- _Work order_
Every entry below has to appear again in your reply, word for word, but no picture may.
______
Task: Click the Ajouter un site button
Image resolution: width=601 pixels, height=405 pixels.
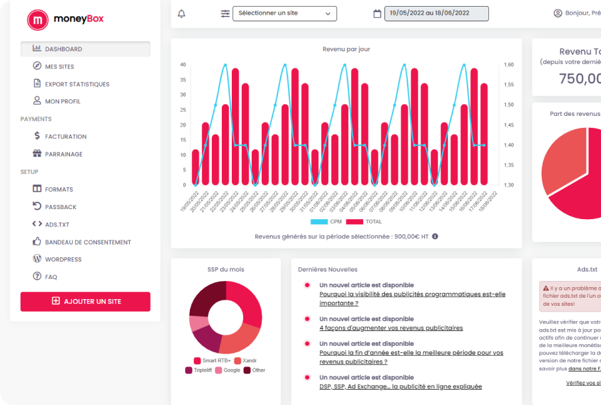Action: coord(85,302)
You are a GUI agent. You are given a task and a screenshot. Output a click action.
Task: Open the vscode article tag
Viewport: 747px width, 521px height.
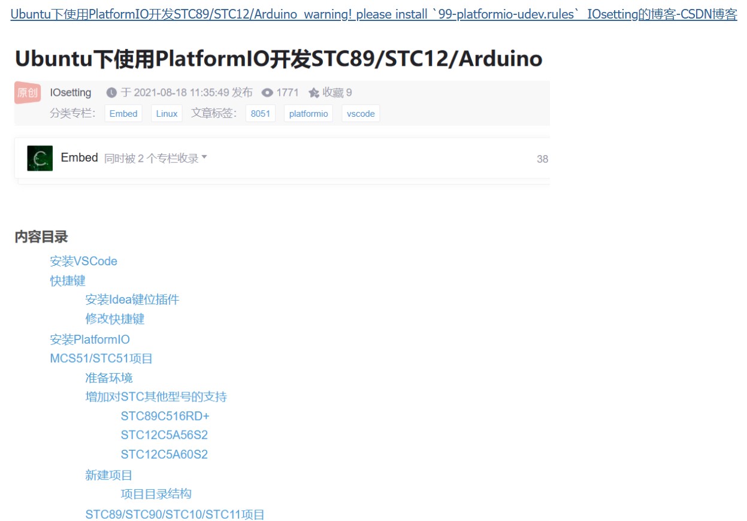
______
- _Expected answer_
Task: Click the Ajouter un site button
Image resolution: width=601 pixels, height=405 pixels.
Action: coord(85,302)
You are a GUI agent. You are given a task and a screenshot. Output a click action.
Task: Open the vscode article tag
Viewport: 747px width, 521px height.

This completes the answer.